The 200% Rule under Treas. Reg. § 1.1031(k)-1(c)(4)(i)(B) allows the taxpayer to identify any number of replacement properties as long as their combined fair market value does not exceed 200% of the relinquished property's sale price. Sell a $2M property and you can identify any number of properties whose combined FMV is ≤ $4M. Used most often in DST stacking where one exchange spreads across 4-10 sponsor offerings.
Side by side
Three-Property Rule vs 200% Rule — the differences.
| Dimension | Three-Property Rule | 200% Rule |
|---|---|---|
| Property count limit | Maximum 3 properties identified | Unlimited count |
| Value cap | None — identify $100M of property after a $1M sale if you want | Combined FMV ≤ 200% of relinquished sale price |
| Governing reg | Treas. Reg. § 1.1031(k)-1(c)(4)(i)(A) | Treas. Reg. § 1.1031(k)-1(c)(4)(i)(B) |
| Acquisition requirement | Must close on at least one of the three | Must close on enough to satisfy reinvestment requirement |
| Best use case | Direct-deal exchange with primary + 1-2 backups | DST stack across multiple sponsor offerings |
| Risk if you misjudge | Identify a 4th property and the entire ID list is invalid | Identified value exceeds 200% and entire ID list is invalid |
| Documentation | Three property addresses on the QI's ID form by day 45 | Full list of properties + FMV on the QI's ID form by day 45 |
| Typical exchange size | Single direct deals — $500K to $20M+ | Larger exchanges spreading across DSTs — $1M to $20M+ |
| Flexibility for changes | Can swap before day 45; locked after | Can swap before day 45; locked after |
| How most direct buyers use it | Primary deal under contract + 2 DST backups | Rarely — most direct buyers don't need it |
When to use Three-Property Rule
- You're buying one direct property and want 1-2 DST backups in case the primary falls through
- You're identifying 2-3 specific deals you've already underwritten
- Your replacement candidates are large enough that 3 is plenty
- You want the simplest possible identification document
- You're a first-time exchanger and want to keep things straightforward
When to use 200% Rule
- You're stacking 4-10 DST offerings to diversify across sponsors and asset classes
- Your exchange is large ($3M+) and you want to spread risk across many deals
- You're using DSTs to absorb leftover boot from a primary direct purchase
- You want maximum optionality on which deals actually close
- You're working with a DST advisor who's mapped a multi-sponsor portfolio
Verdict
Pick Three-Property if you're a direct buyer with one or two real deals and need backup identifications.
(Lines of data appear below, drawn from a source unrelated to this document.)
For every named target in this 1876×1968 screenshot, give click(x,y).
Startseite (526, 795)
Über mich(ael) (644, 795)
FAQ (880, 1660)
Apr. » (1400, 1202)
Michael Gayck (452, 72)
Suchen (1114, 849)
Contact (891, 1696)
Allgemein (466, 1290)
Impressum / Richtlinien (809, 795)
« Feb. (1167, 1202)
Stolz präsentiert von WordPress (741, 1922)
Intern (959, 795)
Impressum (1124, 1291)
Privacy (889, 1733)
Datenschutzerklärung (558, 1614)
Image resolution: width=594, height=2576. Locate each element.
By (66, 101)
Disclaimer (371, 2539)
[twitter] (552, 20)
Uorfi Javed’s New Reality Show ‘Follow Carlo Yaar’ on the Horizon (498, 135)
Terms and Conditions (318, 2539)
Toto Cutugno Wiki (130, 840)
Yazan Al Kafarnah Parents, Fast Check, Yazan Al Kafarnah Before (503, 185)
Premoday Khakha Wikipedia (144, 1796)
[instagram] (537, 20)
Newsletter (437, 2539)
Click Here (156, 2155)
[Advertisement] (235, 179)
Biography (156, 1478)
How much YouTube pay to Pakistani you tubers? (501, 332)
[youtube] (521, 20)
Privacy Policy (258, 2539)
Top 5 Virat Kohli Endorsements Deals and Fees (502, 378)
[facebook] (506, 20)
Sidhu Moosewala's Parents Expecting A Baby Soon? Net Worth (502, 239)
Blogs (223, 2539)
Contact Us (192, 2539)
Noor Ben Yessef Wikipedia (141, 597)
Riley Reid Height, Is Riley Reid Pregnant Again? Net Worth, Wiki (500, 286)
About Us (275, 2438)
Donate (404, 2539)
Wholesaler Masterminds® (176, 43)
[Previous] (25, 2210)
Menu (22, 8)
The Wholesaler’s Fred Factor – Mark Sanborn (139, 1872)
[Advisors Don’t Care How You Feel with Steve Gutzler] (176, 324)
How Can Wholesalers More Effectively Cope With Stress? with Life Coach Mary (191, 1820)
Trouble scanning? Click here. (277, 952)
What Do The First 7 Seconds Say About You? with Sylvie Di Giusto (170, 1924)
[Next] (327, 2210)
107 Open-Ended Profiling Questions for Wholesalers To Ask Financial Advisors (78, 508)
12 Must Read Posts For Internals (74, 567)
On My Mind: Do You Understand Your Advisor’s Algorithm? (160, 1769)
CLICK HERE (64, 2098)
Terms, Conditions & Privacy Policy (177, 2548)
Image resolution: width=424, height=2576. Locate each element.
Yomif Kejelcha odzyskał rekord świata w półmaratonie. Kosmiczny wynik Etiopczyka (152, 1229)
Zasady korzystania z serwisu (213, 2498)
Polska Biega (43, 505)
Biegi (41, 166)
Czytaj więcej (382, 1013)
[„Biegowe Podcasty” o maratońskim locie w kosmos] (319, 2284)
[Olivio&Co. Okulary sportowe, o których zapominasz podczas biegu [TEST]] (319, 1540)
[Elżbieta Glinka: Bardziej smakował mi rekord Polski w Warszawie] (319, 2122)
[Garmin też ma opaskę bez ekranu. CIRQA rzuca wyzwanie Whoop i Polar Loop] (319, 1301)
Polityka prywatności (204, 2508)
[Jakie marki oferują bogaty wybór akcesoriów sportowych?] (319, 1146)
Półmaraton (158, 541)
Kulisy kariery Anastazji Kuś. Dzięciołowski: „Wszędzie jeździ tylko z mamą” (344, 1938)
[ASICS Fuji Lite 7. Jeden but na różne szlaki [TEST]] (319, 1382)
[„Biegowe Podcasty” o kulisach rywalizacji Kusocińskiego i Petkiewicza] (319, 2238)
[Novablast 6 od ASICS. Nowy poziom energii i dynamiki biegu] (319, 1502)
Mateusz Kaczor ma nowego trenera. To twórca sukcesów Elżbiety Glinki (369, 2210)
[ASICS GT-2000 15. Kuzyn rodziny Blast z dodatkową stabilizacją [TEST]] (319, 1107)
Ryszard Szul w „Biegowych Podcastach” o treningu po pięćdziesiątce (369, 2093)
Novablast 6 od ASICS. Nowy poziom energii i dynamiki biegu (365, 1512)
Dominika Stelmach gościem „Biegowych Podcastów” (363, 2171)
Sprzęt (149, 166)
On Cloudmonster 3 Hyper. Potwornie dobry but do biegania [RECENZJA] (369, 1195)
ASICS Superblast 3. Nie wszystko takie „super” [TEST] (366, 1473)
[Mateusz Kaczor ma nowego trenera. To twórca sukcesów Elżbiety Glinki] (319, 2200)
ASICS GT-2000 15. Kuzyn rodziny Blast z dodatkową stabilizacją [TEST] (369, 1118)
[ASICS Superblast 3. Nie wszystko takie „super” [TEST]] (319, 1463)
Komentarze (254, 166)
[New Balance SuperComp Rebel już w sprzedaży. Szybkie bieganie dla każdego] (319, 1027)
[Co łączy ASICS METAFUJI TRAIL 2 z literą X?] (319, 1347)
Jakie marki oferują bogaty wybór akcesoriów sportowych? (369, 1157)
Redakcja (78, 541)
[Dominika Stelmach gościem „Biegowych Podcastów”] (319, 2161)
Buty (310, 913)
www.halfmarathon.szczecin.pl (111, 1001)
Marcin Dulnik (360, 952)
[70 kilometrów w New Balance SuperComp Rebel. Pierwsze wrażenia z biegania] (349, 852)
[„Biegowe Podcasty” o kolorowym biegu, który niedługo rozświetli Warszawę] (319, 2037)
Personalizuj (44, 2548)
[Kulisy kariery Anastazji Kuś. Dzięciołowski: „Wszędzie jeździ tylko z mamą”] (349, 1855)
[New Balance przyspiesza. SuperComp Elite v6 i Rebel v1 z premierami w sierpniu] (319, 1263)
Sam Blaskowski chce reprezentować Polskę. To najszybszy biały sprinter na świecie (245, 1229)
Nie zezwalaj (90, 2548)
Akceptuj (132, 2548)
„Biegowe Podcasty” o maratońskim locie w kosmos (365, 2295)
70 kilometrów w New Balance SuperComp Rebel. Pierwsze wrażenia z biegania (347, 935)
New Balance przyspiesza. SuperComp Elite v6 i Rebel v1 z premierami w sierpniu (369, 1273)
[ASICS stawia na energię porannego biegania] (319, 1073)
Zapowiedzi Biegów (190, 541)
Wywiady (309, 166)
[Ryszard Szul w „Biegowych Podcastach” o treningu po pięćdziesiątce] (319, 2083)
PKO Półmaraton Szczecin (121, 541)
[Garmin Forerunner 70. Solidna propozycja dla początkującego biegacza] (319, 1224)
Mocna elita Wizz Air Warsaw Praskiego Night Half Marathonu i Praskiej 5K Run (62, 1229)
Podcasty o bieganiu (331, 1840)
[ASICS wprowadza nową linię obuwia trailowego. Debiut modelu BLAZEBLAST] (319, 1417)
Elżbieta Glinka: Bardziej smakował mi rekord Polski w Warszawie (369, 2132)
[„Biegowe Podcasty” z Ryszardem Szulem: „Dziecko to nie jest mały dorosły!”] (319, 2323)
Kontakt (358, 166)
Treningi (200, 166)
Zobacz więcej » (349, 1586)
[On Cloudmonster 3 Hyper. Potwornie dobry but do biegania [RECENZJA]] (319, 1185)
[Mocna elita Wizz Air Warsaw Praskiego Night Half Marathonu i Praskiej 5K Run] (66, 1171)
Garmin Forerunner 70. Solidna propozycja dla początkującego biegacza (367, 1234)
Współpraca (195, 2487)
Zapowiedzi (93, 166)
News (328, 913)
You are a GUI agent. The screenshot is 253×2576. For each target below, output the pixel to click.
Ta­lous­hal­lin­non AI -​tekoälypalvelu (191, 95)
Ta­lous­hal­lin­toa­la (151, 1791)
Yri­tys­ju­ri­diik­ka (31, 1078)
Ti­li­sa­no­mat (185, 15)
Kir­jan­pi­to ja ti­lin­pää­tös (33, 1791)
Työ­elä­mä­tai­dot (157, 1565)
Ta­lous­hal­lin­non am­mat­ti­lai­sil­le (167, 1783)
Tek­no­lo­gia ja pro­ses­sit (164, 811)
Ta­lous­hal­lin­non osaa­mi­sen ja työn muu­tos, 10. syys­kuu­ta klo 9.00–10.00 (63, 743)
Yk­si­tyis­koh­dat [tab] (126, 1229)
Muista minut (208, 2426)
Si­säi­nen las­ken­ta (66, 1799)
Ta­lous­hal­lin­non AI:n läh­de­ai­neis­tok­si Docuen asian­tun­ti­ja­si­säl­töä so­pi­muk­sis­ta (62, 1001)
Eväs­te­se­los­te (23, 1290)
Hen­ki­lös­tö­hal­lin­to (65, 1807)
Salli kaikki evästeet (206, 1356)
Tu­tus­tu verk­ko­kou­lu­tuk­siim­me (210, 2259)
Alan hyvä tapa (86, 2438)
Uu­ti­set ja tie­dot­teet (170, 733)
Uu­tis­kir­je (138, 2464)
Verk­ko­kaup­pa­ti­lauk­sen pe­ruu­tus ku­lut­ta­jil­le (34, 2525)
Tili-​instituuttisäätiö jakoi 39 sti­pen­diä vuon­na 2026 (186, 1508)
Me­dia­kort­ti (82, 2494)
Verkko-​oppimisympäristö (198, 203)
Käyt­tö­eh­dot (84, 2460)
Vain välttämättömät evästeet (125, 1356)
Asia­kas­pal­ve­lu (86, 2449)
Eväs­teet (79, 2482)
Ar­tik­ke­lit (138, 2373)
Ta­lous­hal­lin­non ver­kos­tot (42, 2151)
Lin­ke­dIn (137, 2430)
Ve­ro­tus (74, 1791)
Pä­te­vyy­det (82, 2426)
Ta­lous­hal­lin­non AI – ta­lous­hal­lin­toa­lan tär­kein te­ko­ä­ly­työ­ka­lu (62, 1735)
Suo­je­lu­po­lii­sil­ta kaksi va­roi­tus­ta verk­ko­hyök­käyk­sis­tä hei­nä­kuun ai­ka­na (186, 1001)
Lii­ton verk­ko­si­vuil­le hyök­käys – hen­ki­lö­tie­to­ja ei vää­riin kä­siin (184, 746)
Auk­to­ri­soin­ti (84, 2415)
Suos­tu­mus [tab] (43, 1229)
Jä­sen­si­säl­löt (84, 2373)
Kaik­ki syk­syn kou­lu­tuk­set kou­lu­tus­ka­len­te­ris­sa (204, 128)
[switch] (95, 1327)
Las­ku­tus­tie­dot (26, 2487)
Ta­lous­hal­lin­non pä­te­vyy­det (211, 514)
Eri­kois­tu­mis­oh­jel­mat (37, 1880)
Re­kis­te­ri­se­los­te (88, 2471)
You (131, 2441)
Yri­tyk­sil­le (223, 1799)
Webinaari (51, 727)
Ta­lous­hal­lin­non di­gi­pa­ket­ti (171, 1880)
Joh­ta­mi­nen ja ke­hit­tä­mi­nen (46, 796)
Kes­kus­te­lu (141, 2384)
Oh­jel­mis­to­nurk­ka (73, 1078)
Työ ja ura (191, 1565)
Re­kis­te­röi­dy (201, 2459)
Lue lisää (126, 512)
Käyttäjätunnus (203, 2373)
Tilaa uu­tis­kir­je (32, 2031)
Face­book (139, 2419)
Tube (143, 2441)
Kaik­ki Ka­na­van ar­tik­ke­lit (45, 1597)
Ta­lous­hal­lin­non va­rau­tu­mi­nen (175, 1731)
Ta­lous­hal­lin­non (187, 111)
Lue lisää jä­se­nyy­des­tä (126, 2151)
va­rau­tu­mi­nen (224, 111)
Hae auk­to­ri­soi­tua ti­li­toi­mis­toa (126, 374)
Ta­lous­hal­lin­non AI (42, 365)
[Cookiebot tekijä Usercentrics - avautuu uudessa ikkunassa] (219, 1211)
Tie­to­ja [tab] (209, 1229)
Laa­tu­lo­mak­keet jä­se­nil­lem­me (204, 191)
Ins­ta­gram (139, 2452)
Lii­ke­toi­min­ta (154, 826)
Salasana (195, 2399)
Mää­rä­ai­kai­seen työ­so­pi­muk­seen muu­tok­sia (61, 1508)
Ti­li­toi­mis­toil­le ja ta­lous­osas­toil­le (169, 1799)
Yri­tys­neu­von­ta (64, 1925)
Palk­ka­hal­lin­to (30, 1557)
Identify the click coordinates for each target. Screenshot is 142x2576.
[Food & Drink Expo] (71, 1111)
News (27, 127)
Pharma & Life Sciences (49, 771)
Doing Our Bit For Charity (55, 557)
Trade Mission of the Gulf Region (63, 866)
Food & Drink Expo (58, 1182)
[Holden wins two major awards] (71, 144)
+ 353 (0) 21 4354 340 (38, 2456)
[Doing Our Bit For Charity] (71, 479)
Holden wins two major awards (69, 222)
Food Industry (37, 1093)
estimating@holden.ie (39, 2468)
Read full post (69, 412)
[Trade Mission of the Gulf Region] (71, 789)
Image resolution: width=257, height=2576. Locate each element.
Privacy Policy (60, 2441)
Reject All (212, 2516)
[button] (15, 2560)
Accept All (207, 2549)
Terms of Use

Pick 200% if you're building a DST stack. Don't try to be clever and identify a 4th property under Three-Property — the IRS doesn't have a 'we meant well' exception, and your entire exchange dies on day 46. The 95% Rule exists as a third option but is almost never the right play in practice.
Frequently asked questions
What is the 95% Rule and when do I use it?
The 95% Rule lets you identify any number of properties of any total value as long as you actually acquire at least 95% of the identified value. It's almost never used because failing to close on 95% blows up the entire exchange. We don't recommend it except in rare structured-deal scenarios where every identified property is virtually certain to close.
Can I switch between rules after day 45?
No. The identification you submit by midnight on day 45 is locked. If you identified four properties intending to use 200% but their combined FMV exceeds 200%, the entire identification fails and your exchange becomes a taxable sale.
What counts as 'fair market value' for the 200% test?
Generally the contracted purchase price for the replacement property. If you don't have a contract yet at identification, use a good-faith estimate based on broker valuations. The QI's identification form usually requires the FMV to be stated.
If I identify three properties but only buy one, does that work?
Yes. Under Three-Property you must acquire at least one of the identified properties (and you must reinvest enough proceeds and replace enough debt to avoid boot). Identifying three and buying one is the standard use case.